Farmers take steps to protect plants as Valley freezes

WOODLAKE, Calif. (KFSN) -- Cold temperatures are expected again overnight -- going below the freezing mark. It's another night farmers will have to take extra care for sensitive plants like citrus.

Volunteers at the Bravo Lake Botanical Garden in Woodlake watched the temperatures and turned on water hoping to prevent plants from freezing.

These bananas were just weeks away from being ready, but overnight temperatures dropped below freezing.

"If these bananas were inside the container, they would be fine," said Manuel Jimenez with the Bravo Lake Botanical Garden.

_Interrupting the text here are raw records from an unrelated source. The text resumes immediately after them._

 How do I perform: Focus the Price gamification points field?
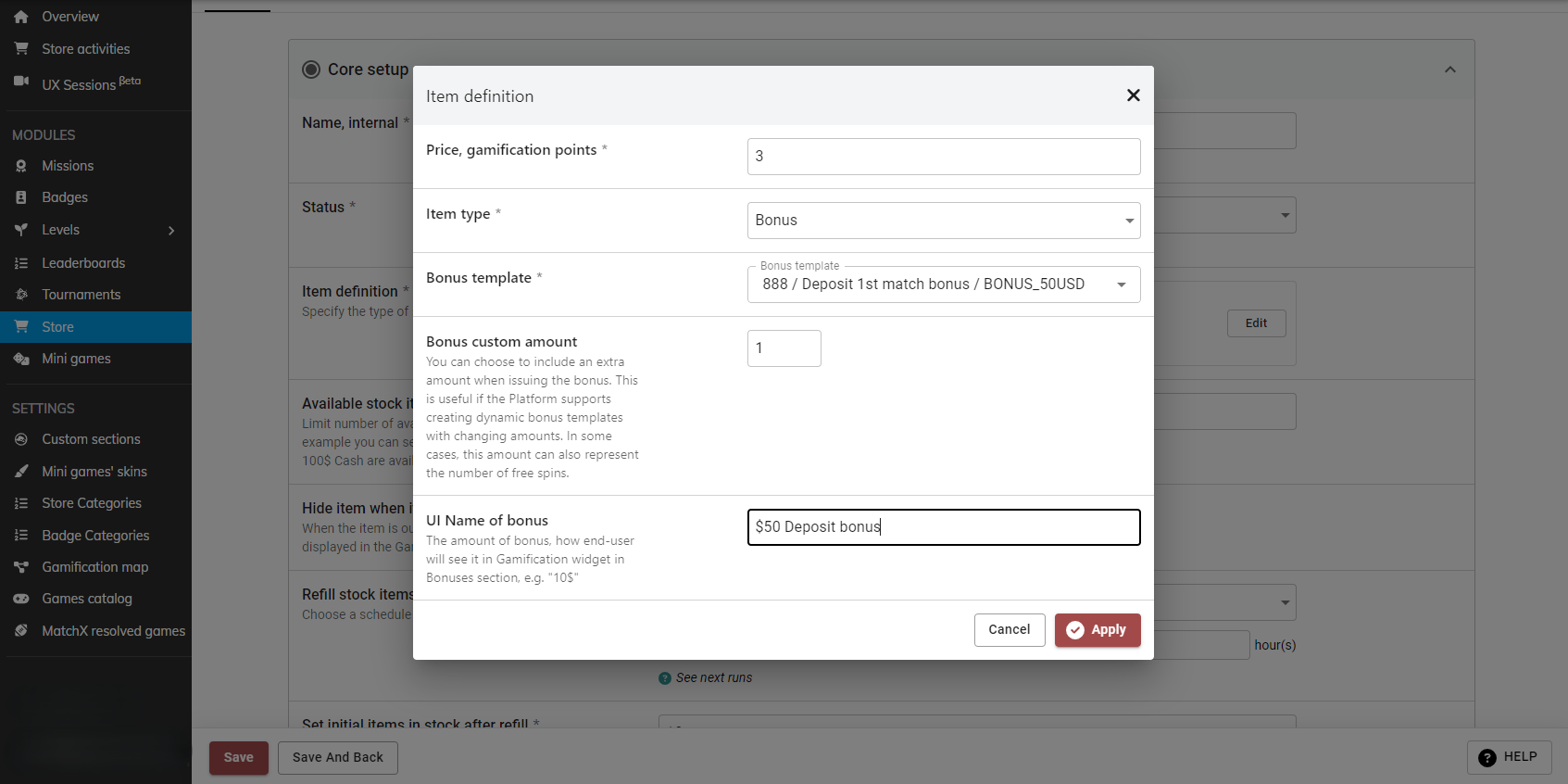pyautogui.click(x=943, y=157)
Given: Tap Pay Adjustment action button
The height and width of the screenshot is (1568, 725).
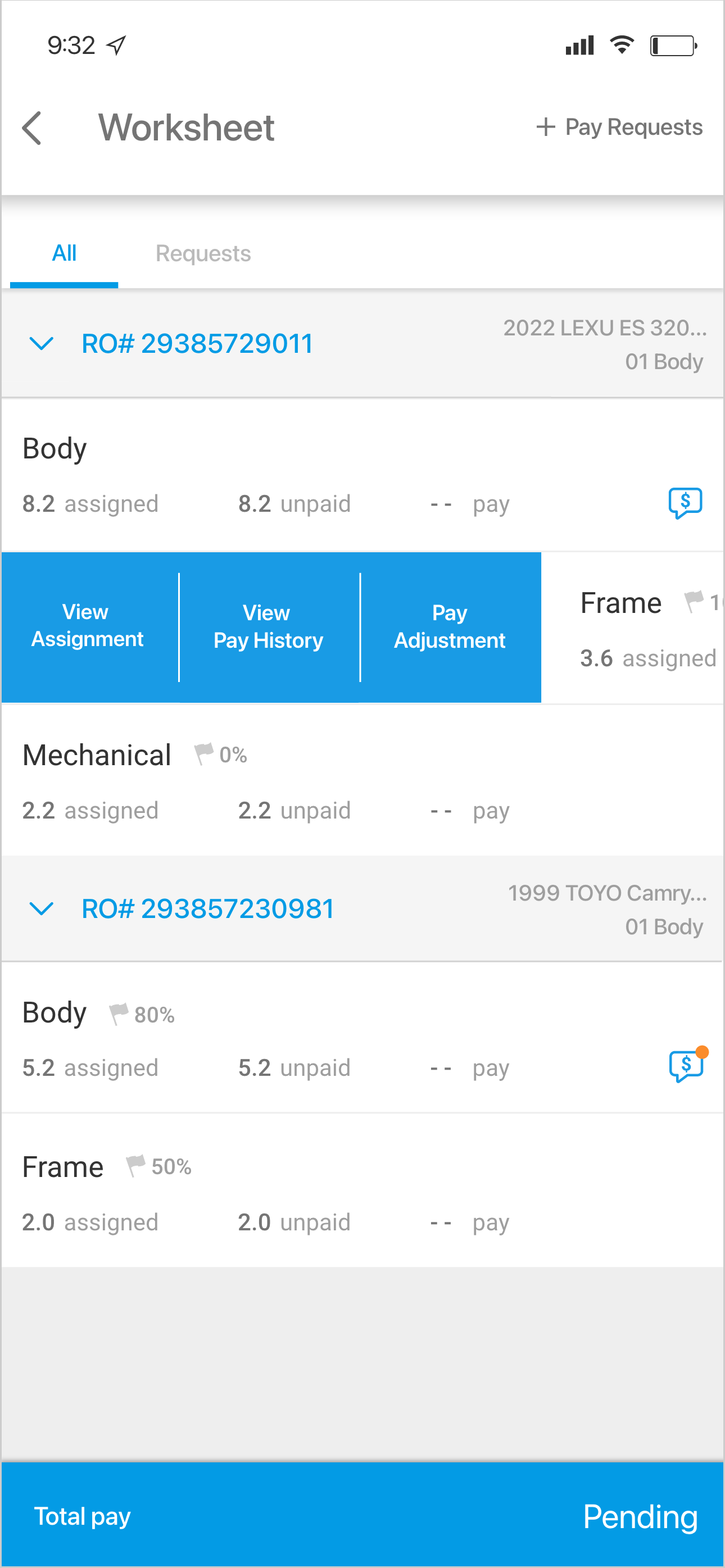Looking at the screenshot, I should (x=450, y=626).
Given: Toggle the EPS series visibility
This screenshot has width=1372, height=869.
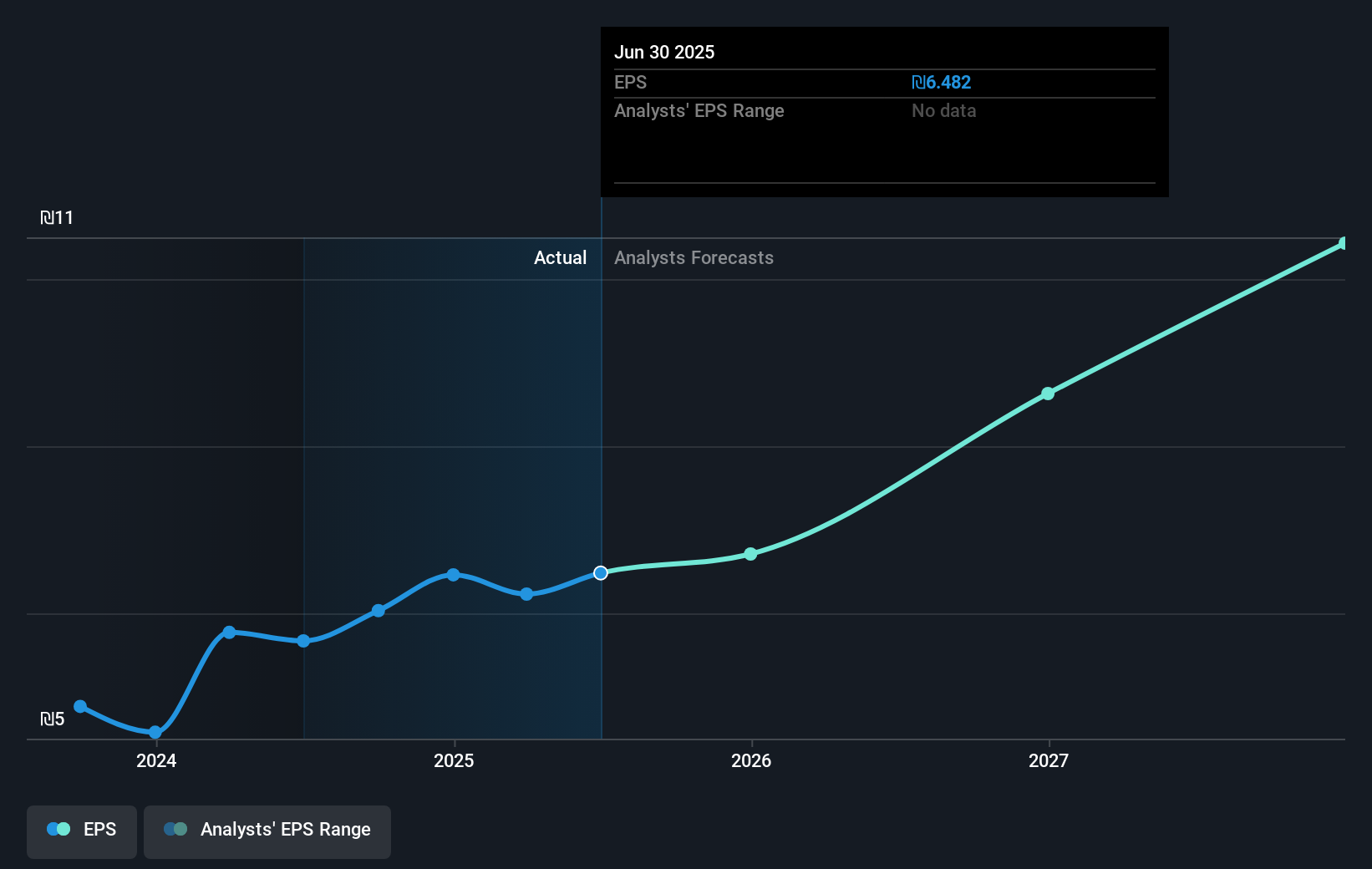Looking at the screenshot, I should 81,831.
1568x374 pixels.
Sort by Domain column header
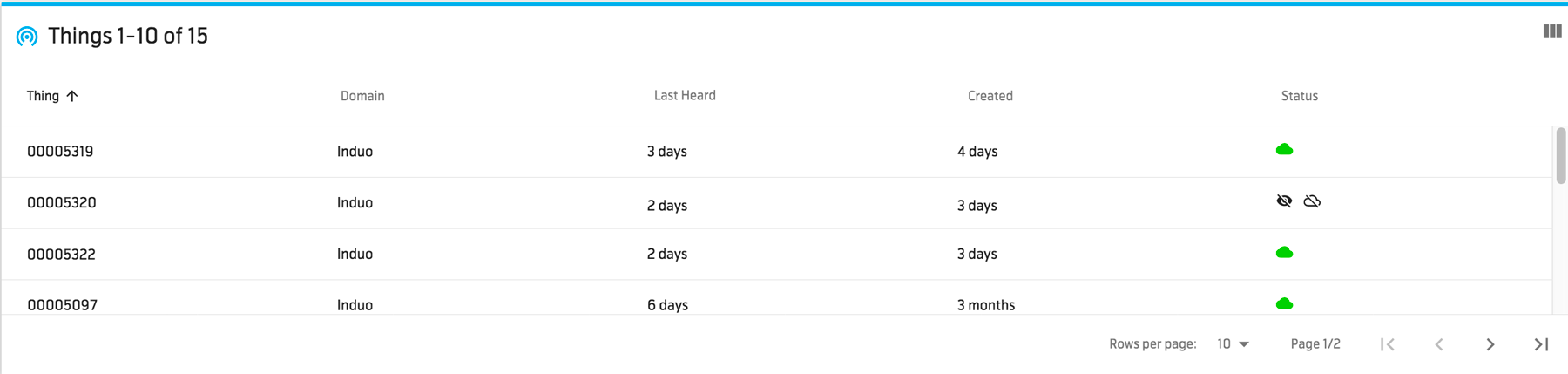point(362,96)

Jimenez says he was hopeful the late bunch would've survived, but he's grateful it's the only frost damage he's found so far. Thursday morning, ice could still be seen at the base of citrus trees.

"We can just turn the water on prior to the frost and then let it run all night until the frost is over," said Jimenez.

Jimenez says the water gives enough heat for the trees to raise them 2 to 3 degrees. It may sound slight but it's enough to keep the citrus plants above freezing.

"Instead of dropping to 28 degrees or 27 degrees like it was last night, it will maintain itself between 32, 31 and that's sufficient," said Jimenez.

Damage will first show up in the leaves, and fruit won't show damage for several days -- until it's opened.

The garden has a covered portion with tropical plants -- papayas, mangoes -- and more banana trees are kept safe through winter in this shelter.

"We cover them with these hubcaps and the hubcaps will make a difference of about 4 degrees," said Jimenez.

Geraniums are kept safe under smaller shelters outside.

The garden is hoping to start selling at local farmers markets this year, but any frost will change those plans, so they'll watch the thermometer, adjust sprinkler settings and hope Mother Nature doesn't get too cold.